*** Entries provided Section Begins ***
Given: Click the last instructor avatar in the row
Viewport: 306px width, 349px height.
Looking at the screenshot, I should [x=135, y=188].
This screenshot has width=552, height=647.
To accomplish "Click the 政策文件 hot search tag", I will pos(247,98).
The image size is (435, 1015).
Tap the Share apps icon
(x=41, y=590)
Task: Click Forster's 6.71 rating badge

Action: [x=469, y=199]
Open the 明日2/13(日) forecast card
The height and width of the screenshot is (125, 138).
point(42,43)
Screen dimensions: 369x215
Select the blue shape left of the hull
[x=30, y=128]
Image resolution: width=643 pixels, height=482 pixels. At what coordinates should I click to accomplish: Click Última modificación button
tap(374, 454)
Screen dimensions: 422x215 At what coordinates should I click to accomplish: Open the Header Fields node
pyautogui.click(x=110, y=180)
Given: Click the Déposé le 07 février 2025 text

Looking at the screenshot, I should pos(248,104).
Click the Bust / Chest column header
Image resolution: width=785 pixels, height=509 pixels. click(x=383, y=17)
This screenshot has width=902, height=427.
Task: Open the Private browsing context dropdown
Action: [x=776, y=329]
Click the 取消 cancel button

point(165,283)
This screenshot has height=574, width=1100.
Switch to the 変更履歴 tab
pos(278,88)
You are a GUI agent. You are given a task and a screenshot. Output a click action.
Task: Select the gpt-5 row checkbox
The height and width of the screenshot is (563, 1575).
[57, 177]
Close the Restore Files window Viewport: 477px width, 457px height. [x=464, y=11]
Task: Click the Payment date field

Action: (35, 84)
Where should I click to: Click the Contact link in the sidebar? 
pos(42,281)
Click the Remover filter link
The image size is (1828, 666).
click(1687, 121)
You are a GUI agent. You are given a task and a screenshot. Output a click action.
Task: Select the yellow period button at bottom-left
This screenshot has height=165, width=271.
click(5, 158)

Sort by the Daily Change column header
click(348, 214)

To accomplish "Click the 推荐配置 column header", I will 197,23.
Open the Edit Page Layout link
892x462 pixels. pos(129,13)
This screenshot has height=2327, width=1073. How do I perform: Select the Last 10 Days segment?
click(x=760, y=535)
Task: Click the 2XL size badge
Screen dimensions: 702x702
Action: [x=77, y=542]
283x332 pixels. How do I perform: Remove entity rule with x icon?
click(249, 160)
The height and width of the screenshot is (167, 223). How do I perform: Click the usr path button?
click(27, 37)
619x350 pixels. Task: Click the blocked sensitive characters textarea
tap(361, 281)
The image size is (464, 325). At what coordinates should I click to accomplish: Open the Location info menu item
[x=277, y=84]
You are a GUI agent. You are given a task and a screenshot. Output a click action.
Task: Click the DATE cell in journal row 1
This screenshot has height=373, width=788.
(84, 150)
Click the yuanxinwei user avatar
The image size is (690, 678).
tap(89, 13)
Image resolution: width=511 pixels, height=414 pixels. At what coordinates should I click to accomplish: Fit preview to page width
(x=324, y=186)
*** Entries provided Section Ends ***
Description of the task: The answer must be the line containing "283x332 pixels. How" and every line after it to the end of the data, exactly as written.

Exercise output:
283x332 pixels. How do I perform: Remove entity rule with x icon?
click(249, 160)
The height and width of the screenshot is (167, 223). How do I perform: Click the usr path button?
click(27, 37)
619x350 pixels. Task: Click the blocked sensitive characters textarea
tap(361, 281)
The image size is (464, 325). At what coordinates should I click to accomplish: Open the Location info menu item
[x=277, y=84]
You are a GUI agent. You are given a task and a screenshot. Output a click action.
Task: Click the DATE cell in journal row 1
This screenshot has height=373, width=788.
(84, 150)
Click the yuanxinwei user avatar
The image size is (690, 678).
tap(89, 13)
Image resolution: width=511 pixels, height=414 pixels. At what coordinates should I click to accomplish: Fit preview to page width
(x=324, y=186)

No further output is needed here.